• _Record set_:
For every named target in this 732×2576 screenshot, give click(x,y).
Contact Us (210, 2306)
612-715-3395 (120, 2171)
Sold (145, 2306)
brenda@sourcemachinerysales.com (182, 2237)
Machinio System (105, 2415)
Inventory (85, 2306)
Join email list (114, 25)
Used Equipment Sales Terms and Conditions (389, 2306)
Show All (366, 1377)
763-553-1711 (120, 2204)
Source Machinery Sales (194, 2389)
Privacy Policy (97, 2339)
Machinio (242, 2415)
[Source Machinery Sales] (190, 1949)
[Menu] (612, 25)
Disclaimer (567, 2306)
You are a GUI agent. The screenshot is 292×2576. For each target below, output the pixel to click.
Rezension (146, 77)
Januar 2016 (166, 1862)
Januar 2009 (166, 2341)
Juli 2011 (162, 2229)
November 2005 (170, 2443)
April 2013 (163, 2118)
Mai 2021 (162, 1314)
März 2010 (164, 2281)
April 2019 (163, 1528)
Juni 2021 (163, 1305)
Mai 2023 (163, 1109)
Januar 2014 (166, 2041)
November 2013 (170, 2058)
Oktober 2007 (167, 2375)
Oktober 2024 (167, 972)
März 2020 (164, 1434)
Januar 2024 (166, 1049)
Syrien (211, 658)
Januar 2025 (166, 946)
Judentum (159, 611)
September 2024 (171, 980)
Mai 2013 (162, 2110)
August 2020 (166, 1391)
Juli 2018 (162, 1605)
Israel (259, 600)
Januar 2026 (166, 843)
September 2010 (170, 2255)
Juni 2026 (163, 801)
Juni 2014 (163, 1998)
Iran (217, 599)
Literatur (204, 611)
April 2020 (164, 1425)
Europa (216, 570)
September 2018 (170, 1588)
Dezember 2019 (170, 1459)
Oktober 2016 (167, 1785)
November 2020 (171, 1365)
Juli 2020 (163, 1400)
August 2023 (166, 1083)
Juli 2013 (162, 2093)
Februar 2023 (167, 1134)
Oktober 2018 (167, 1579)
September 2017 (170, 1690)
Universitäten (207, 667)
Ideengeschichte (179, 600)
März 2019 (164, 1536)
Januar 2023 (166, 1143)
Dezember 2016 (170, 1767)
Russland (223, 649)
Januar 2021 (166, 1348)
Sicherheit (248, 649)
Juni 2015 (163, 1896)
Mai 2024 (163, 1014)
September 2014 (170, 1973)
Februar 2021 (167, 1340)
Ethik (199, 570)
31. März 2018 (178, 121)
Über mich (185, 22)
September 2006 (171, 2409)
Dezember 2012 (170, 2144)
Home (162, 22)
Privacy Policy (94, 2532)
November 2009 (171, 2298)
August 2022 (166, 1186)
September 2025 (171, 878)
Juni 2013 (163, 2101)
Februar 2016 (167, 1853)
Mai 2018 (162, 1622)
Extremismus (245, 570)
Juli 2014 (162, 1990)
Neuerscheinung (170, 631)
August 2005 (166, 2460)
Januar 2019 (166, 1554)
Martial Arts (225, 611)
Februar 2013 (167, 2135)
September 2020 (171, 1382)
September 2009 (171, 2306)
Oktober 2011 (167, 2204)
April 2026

• _How to complete this task_:
The expected result is every line from the material above that includes "April".

• _Answer space_:
April 2013 (163, 2118)
April 2019 (163, 1528)
April 2020 (164, 1425)
April 2026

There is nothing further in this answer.